ACTIVITY ▸ Scan the entries below for the word "agent" and copy every line where it turns up.

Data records
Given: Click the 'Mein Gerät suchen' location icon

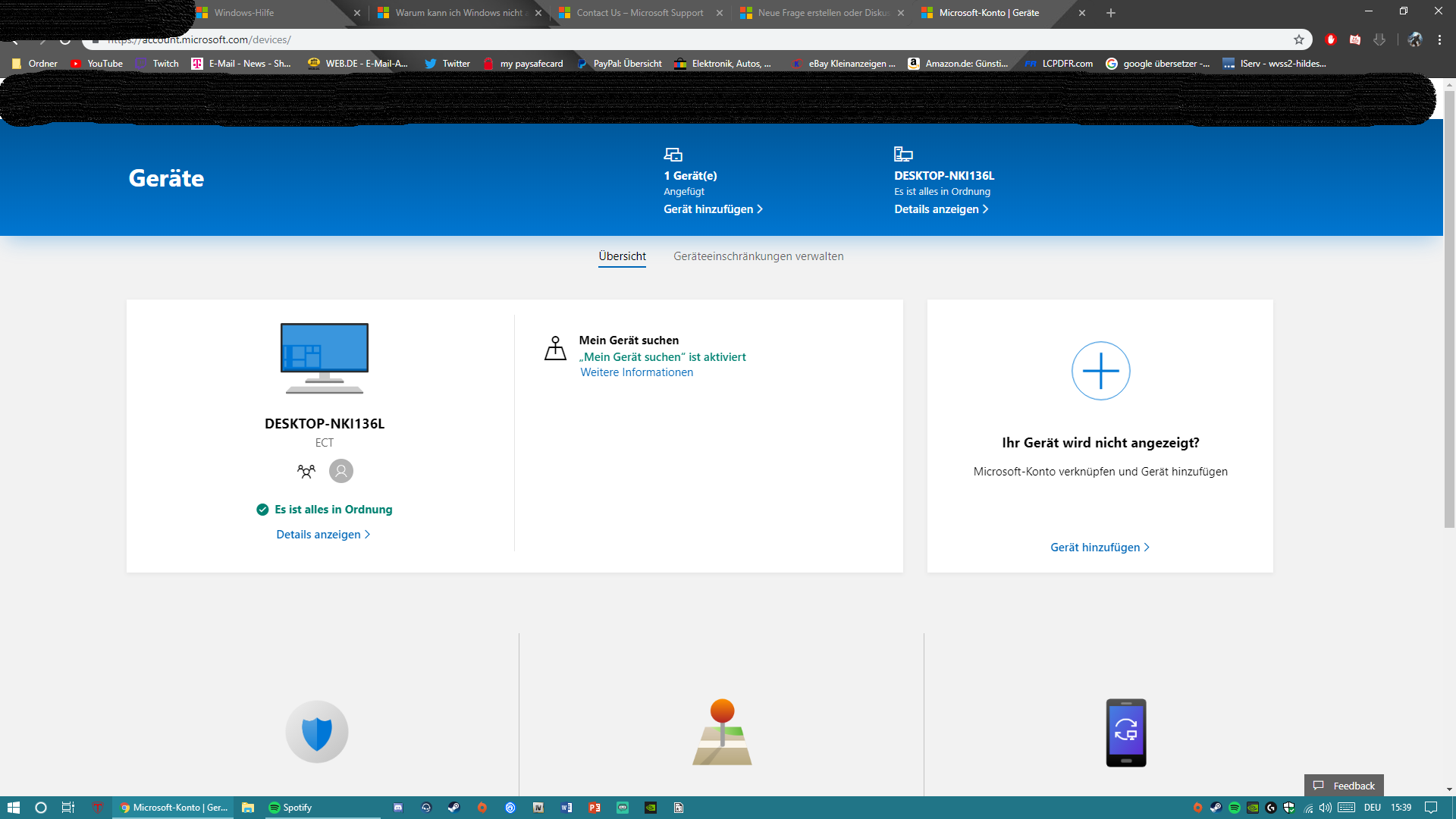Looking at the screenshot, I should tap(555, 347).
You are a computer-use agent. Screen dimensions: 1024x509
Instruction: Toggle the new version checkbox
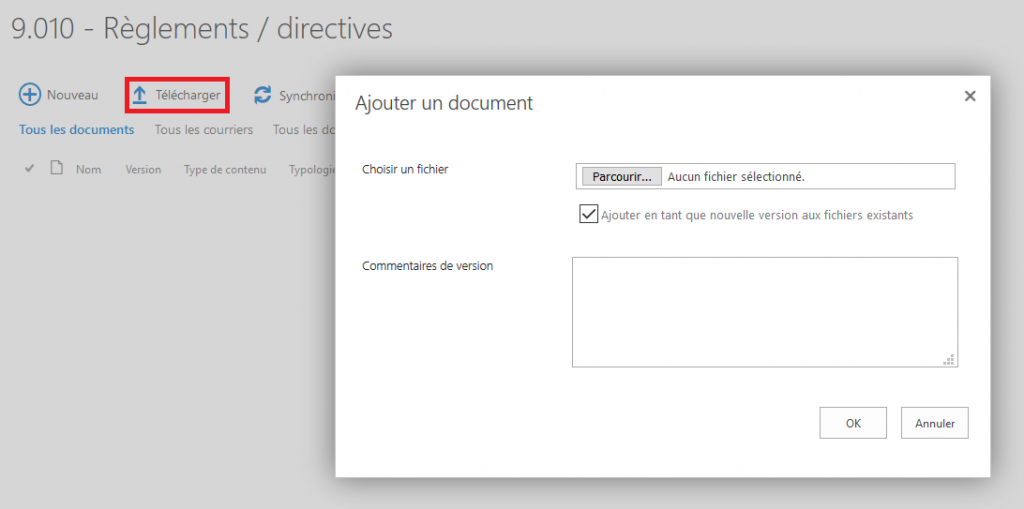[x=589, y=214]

---

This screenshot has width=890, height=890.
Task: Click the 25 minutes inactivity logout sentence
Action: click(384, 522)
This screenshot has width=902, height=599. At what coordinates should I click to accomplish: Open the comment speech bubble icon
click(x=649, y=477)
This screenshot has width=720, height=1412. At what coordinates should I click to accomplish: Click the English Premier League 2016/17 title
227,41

* * *

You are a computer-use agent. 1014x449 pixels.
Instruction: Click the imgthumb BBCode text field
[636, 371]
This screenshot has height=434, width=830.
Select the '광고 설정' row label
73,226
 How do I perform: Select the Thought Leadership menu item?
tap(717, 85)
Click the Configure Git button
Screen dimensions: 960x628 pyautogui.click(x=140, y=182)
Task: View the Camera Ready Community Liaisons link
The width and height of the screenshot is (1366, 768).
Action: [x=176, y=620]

ANSWER TO THIS TASK ▸
You are a computer-use agent. Screen dimensions: 1024x509
You are a computer-use agent. 1014x449 pixels.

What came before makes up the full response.